[Required action]:
Within the entries below, every line containing "computer" is to be copied.

BEGIN

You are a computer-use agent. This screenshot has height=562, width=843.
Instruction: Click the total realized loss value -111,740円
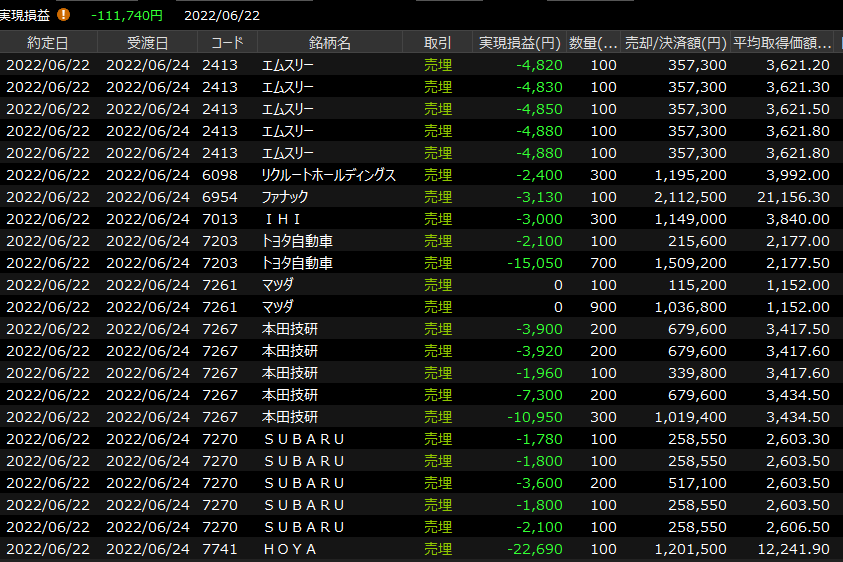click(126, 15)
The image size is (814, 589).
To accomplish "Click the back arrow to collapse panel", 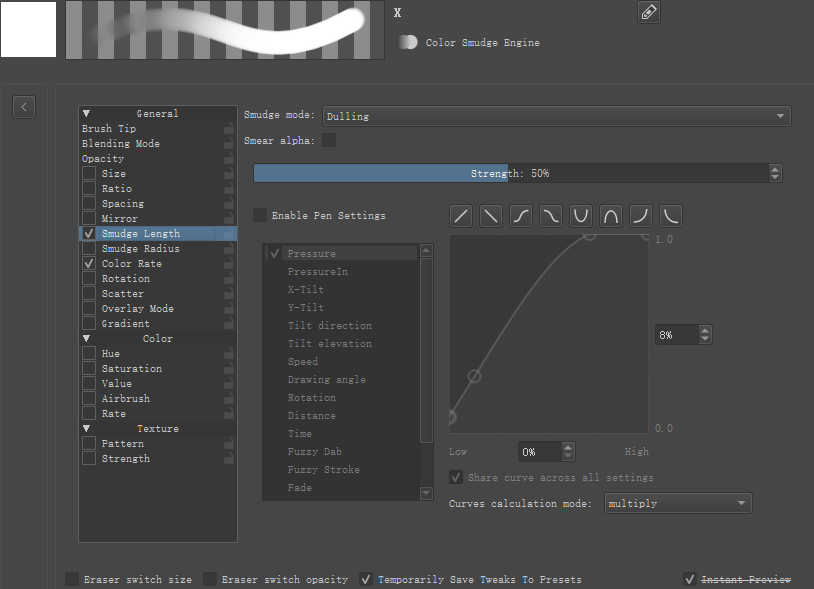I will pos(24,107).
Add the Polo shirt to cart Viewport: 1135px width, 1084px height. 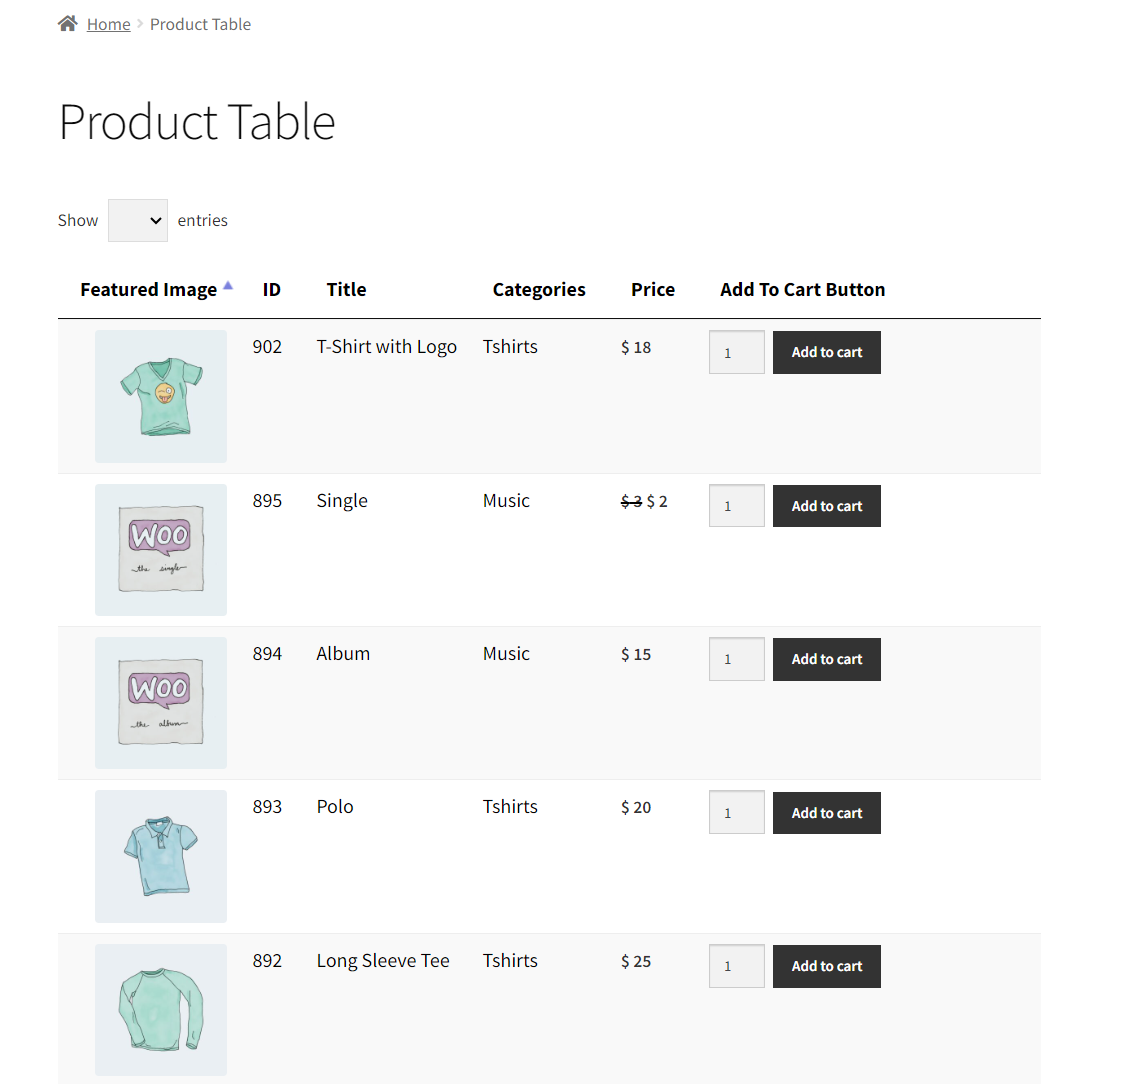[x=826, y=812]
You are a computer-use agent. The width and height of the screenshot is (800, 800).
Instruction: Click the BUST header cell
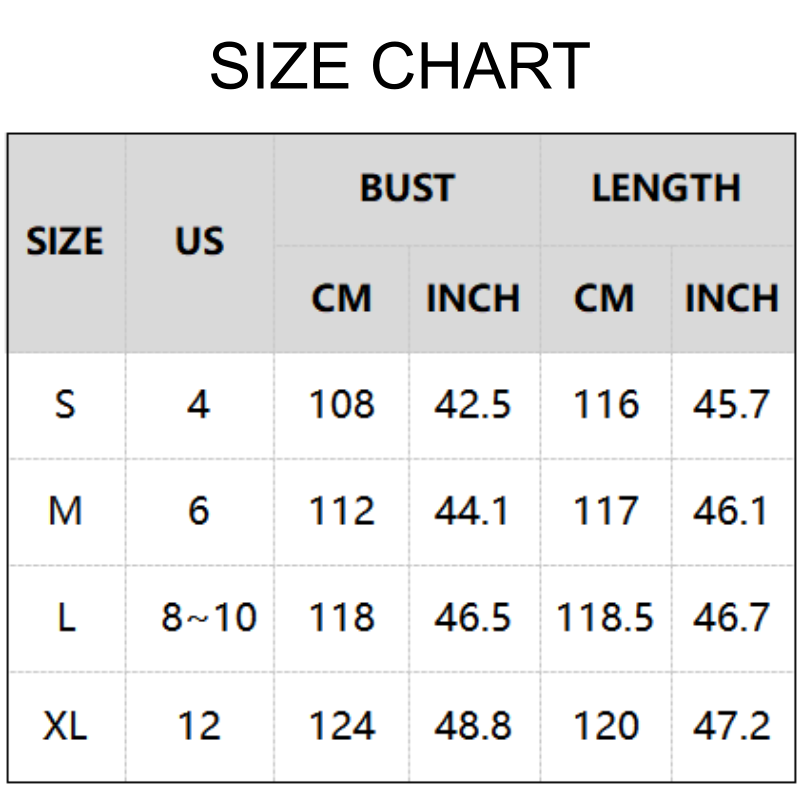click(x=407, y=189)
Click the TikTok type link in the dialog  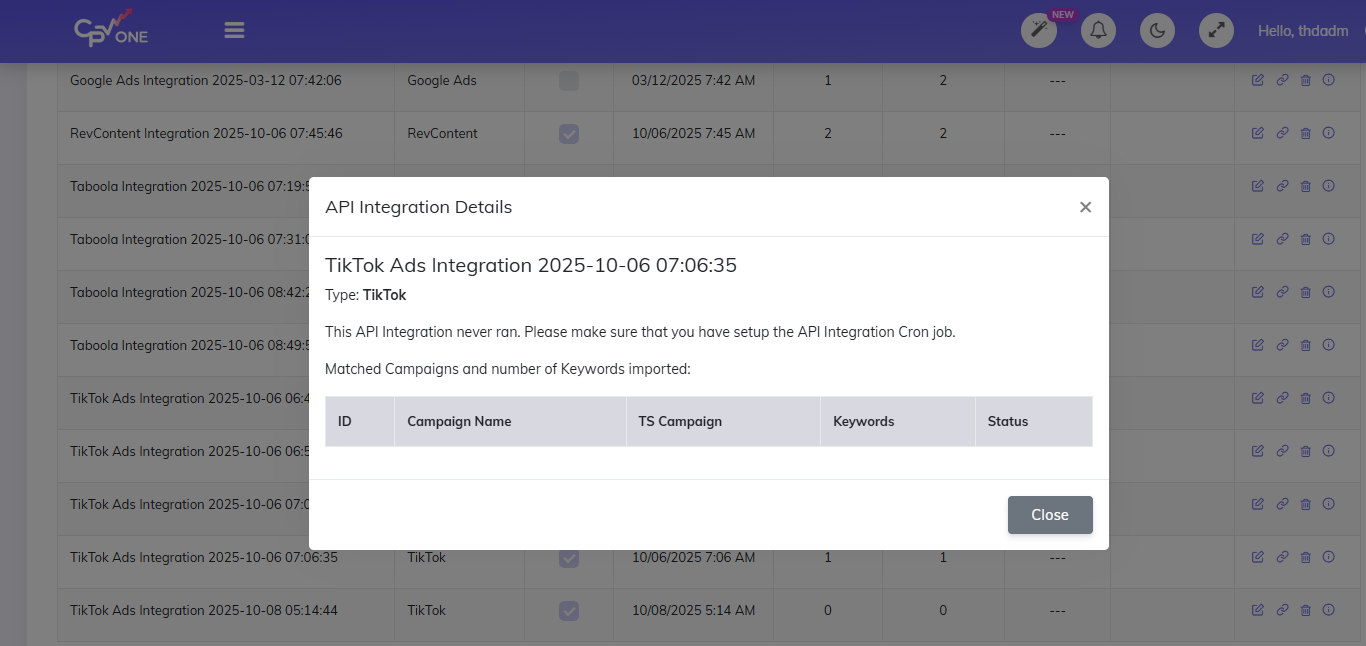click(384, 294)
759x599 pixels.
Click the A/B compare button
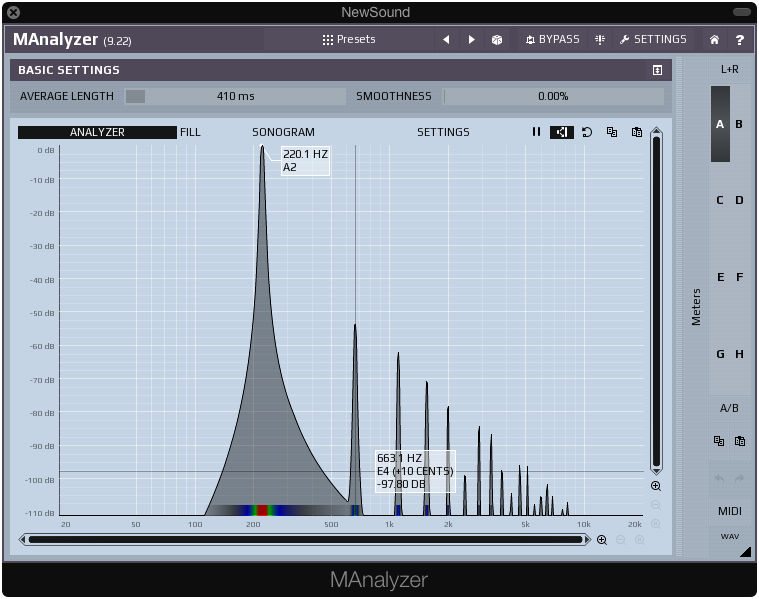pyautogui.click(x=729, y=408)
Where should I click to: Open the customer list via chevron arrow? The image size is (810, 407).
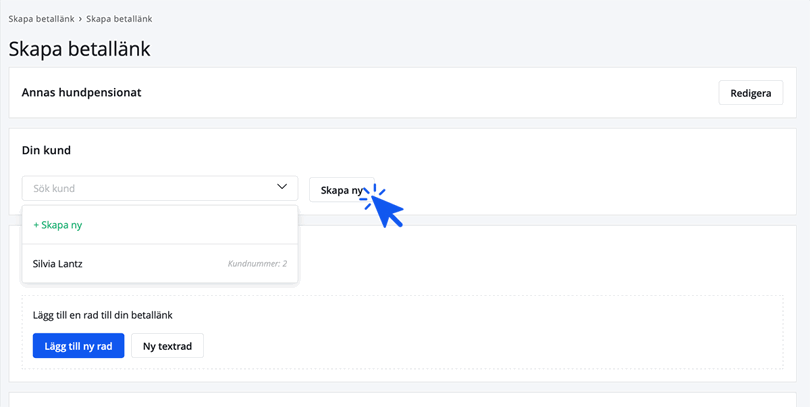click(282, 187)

END

[Task response]:
You are a computer-use agent. This screenshot has height=562, width=843.
You are a computer-use agent. The width and height of the screenshot is (800, 800).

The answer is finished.